CAIRO (AP) Egypt, Saudi Arabia, the United Arab Emirates and Kuwait are discussing the creation of a military pact to take on Islamic militants, with the possibility of a joint force to intervene around the Middle East, The Associated Press has learned.

 

The alliance would also serve as a show of strength to counterbalance their traditional rival, Shiite-dominated, Iran.
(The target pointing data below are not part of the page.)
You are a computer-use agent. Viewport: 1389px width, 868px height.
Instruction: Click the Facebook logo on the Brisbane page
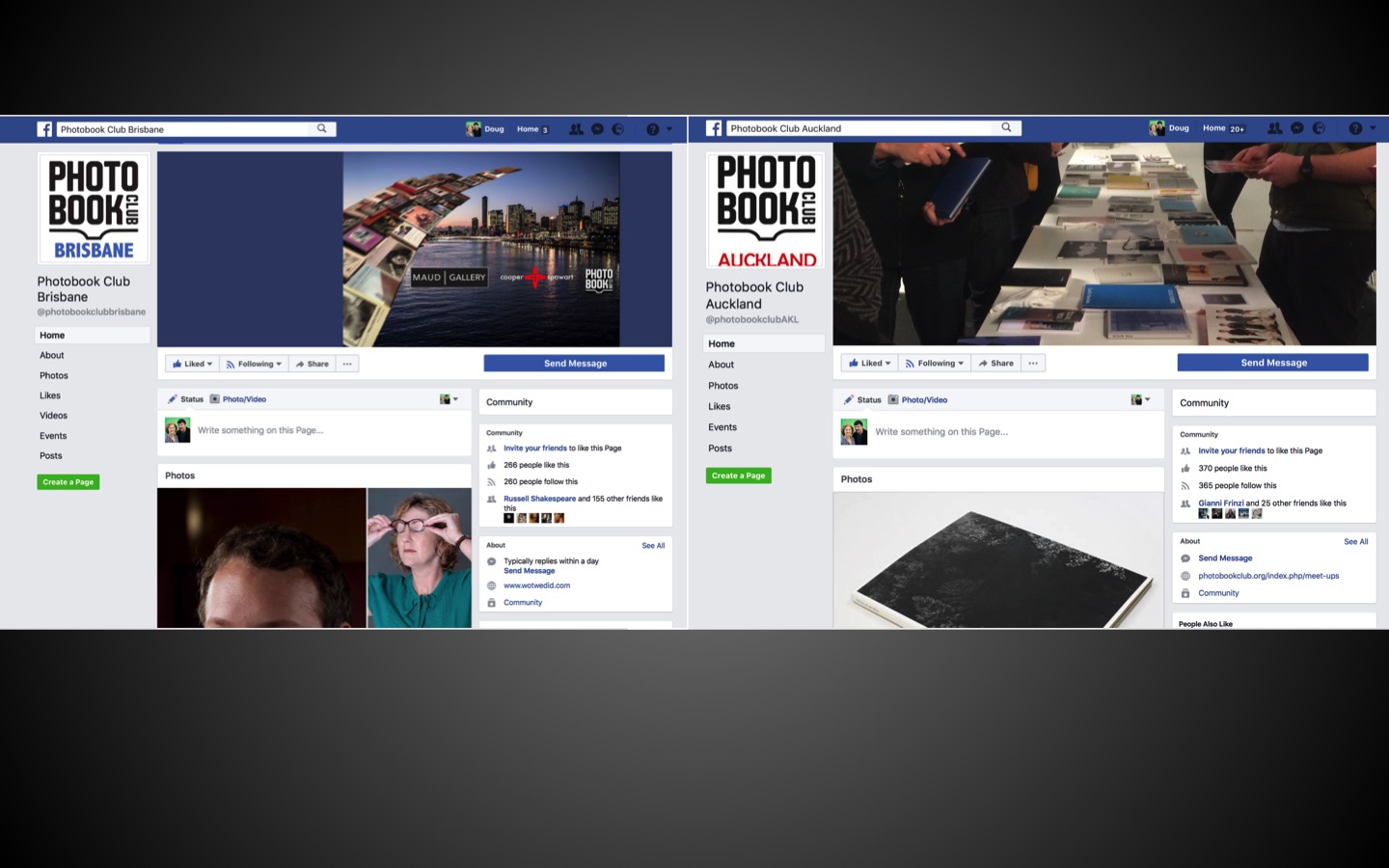pos(44,129)
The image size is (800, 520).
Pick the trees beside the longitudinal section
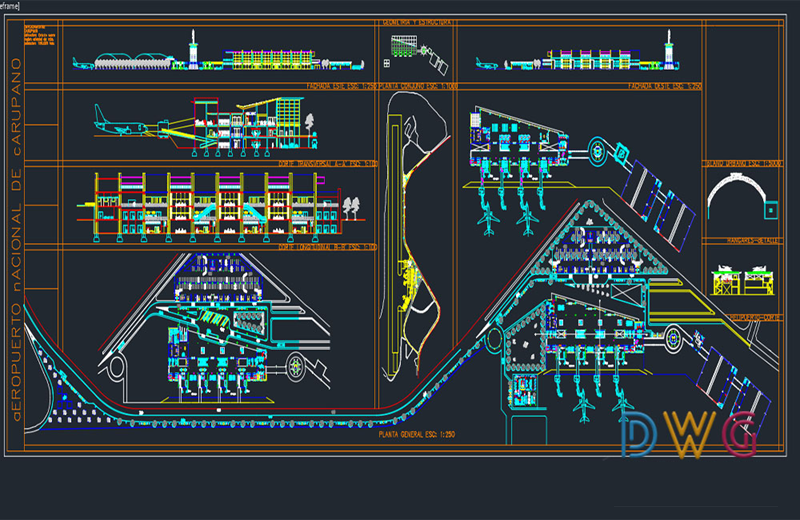coord(351,208)
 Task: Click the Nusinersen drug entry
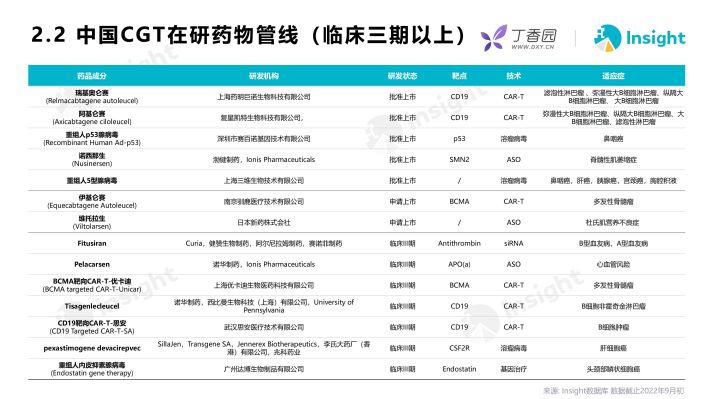[x=92, y=159]
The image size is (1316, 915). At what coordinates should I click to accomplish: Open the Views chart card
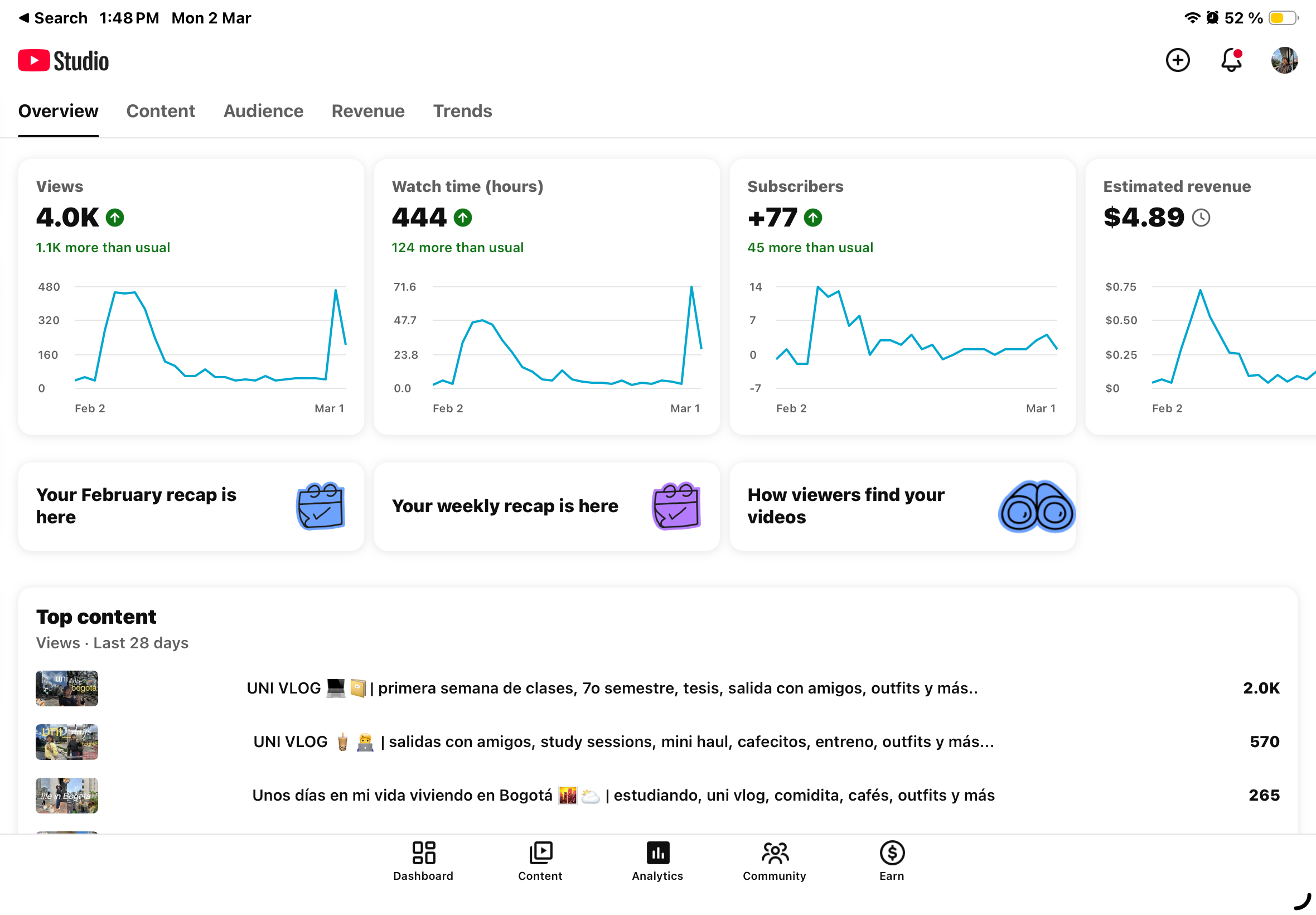click(x=191, y=296)
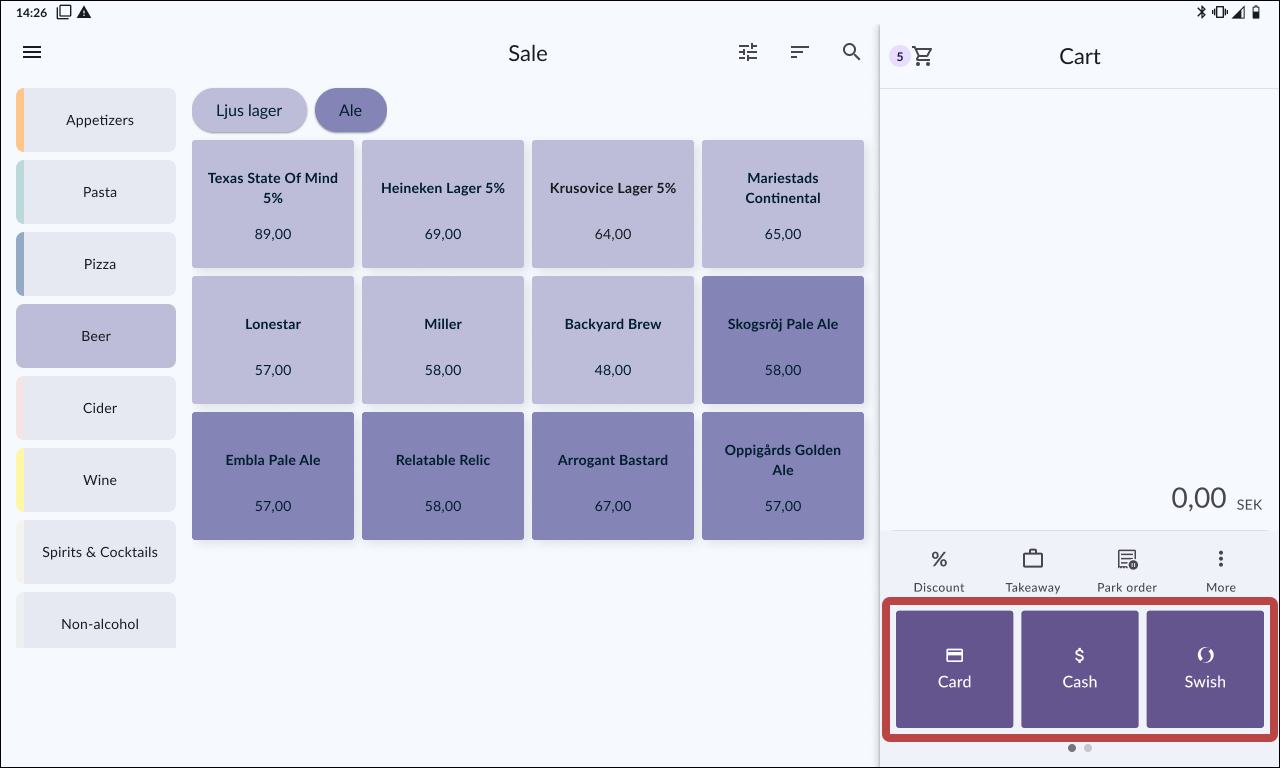Image resolution: width=1280 pixels, height=768 pixels.
Task: Tap the shopping cart icon
Action: click(922, 57)
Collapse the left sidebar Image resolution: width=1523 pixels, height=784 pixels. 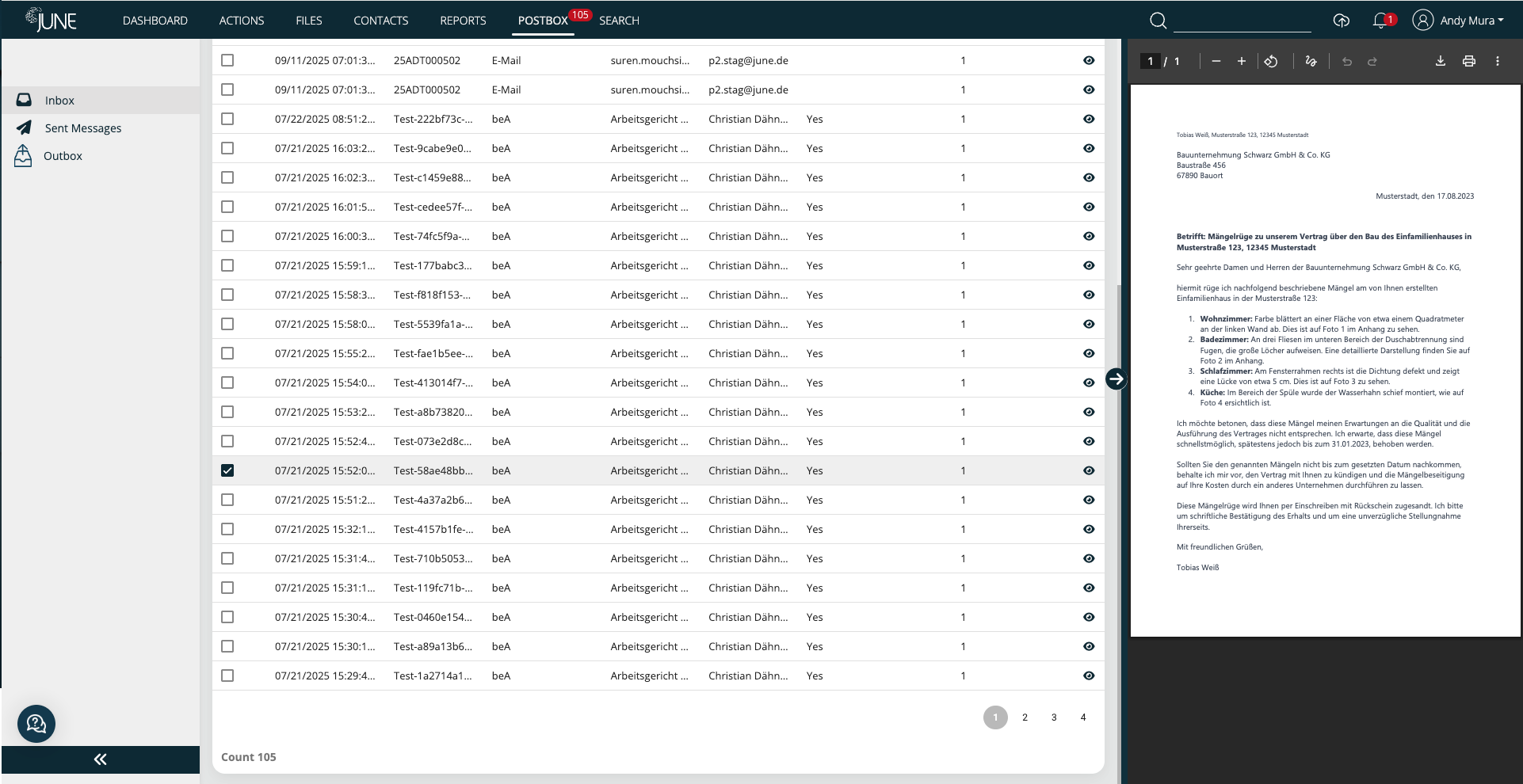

Two countries are seen as potential theaters for the alliance to act, senior Egyptian military officials said: Libya, where Islamic militants have taken over several cities, and Yemen, where Shiite rebels suspected of links to Iran have seized control of the capital.

 

The discussions reflect a new assertiveness among the Middle East's Sunni powerhouses, whose governments after three years of post-Arab Spring turmoil in the region have increasingly come to see Sunni Islamic militants and Islamist political movements as a threat.

 

The U.S. Arab allies' consideration of a joint force illustrates a desire to go beyond the international coalition that the United States has put together to wage an air campaign against the Islamic State group in Iraq and Syria. Saudi Arabia and the UAE have participated in those strikes in Syria. The officials said the alliance under consideration was not intended to intervene in Iraq or Syria but to act separately to address other extremist hot spots.

 

Three Egyptian military officials discussed details of the talks and a fourth confirmed their comments.